Kevin Fenzi wrote:
On 2/3/19 11:48 AM, Stephen John Smoogen wrote:
Over the weekend, tmz asked on IRC why their RHEL-6 build was failing when it had not failed previously. The problem was that the expat21 package was being seen in the buildroot and over-riding the RHEL-6 expat.
https://koji.fedoraproject.org/koji/rpmlist?buildrootID=15142150%20&star...
This was due to a bug in the expat21 package, but the part that I am trying to figure out is why the following packages are shown as "internal" in the buildroot.
expat21-2.1.0-1.el6.x86_64.rpm internal expat21-devel-2.1.0-1.el6.x86_64.rpm internal highlight-3.8-1.el6.x86_64.rpm internal pcre2-10.21-22.el6.x86_64.rpm internal pcre2-devel-10.21-22.el6.x86_64.rpm internal perl-IO-Tty-1.08-3.el6.x86_64.rpm internal
The following do make sense:
epel-release-6-8.noarch.rpm internal epel-rpm-macros-6-21.noarch.rpm internal python2-rpm-macros-3-13.el6.noarch.rpm internal python-rpm-macros-3-13.el6.noarch.rpm internal python-srpm-macros-3-13.el6.noarch.rpm internal
Are the above items where the buildrequires in a package are pulling them in or is there a buildroot directive adding them?
"internal" here means local to koji, ie, in epel.
expat21 is in epel. I have no idea why this bug wouldn't have hit before, as expat21 hasn't been changed in many years, but it is in epel.
I'm not sure either, but until recently (in the past month or two), this didn't affect koji. It still does not affect builds on el6 either via mock from a fedora host or directly via rpmbuild.

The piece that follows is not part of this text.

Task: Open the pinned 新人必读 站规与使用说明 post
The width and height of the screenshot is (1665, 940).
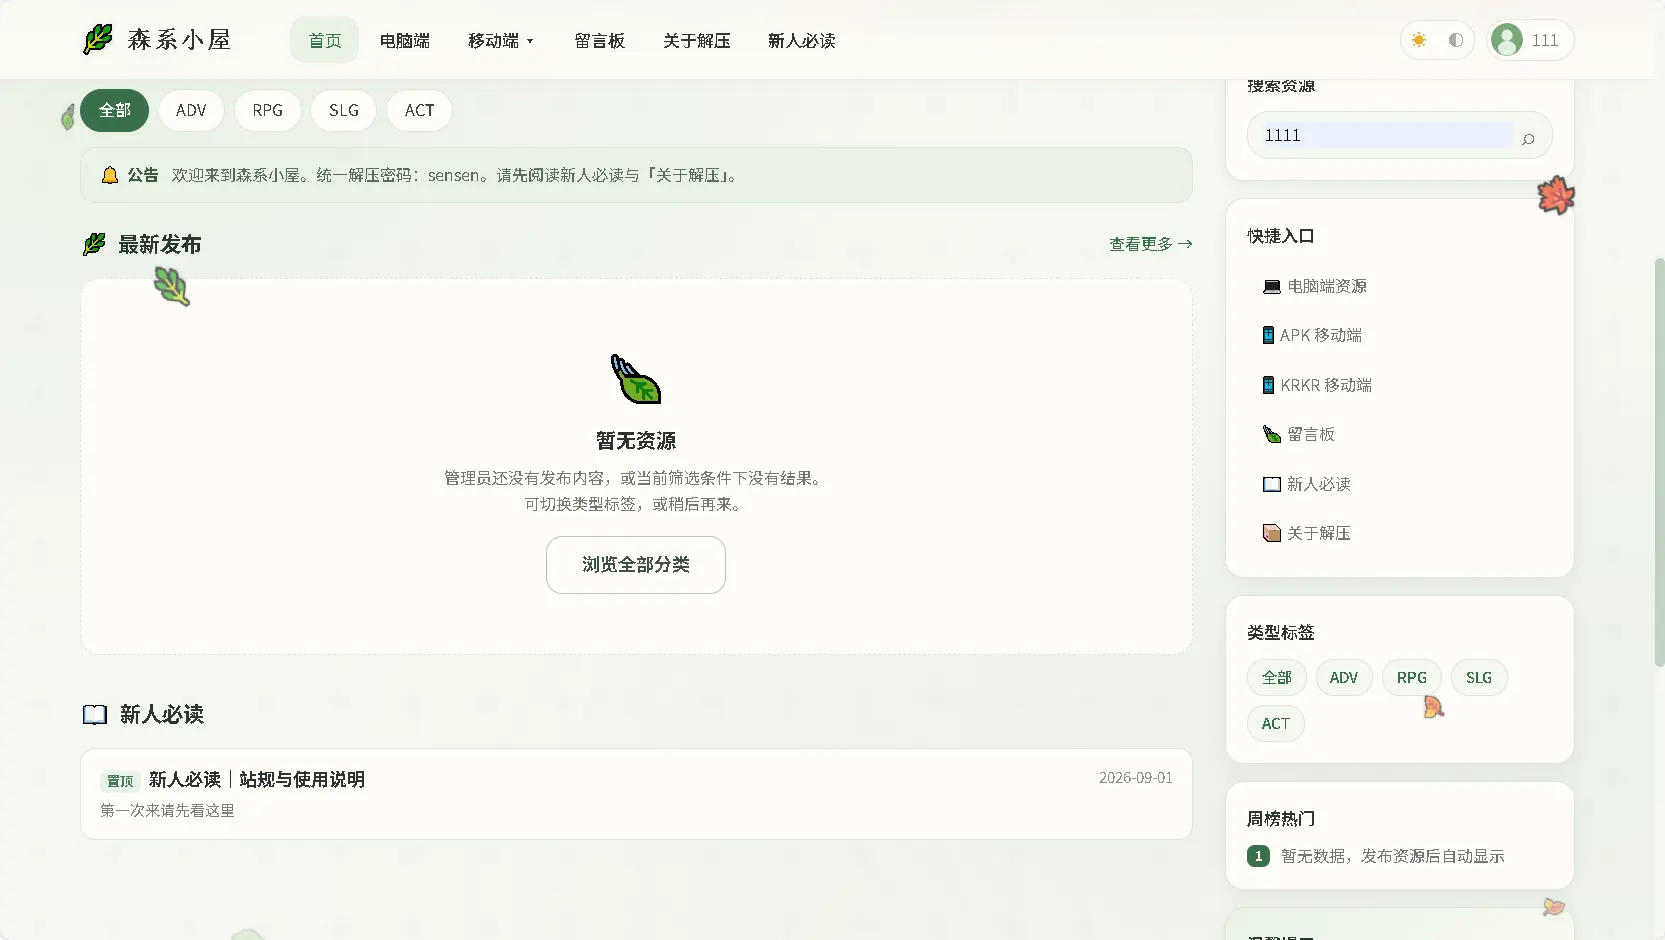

For the local el6 builds, I used fedpkg --release el6 srpm and then yum-builddep on the srpm to install the deps.
However, Carl George filed a bug report on this last June:
https://bugzilla.redhat.com/show_bug.cgi?id=1585248
In that report he noted that yum-builddep was a symlink to dnf-utils. On the f27/f28/f29 systems I tested, yum-utils had been installed, so perhaps that is one of the important differences which keeps this from affecting normal epel users and many local/mock builds?
Installing epel-release and then running yum install expat-devel also doesn't pull in expat21. I thought this might be because expat from base is already installed, so I installed expat-devel-2.0 and then ran yum update expat-devel and still don't get expat21 pulled in.
In any case, is there an audit trail that shows when (and perhaps why) expat21 was added to the internal koji repo? It seems like it should be removed from there if it's manually tagged into that location.
Björn, have you had any luck on the CVE's affecting expat21 so an update dropping the expat-devel provides can be submitted?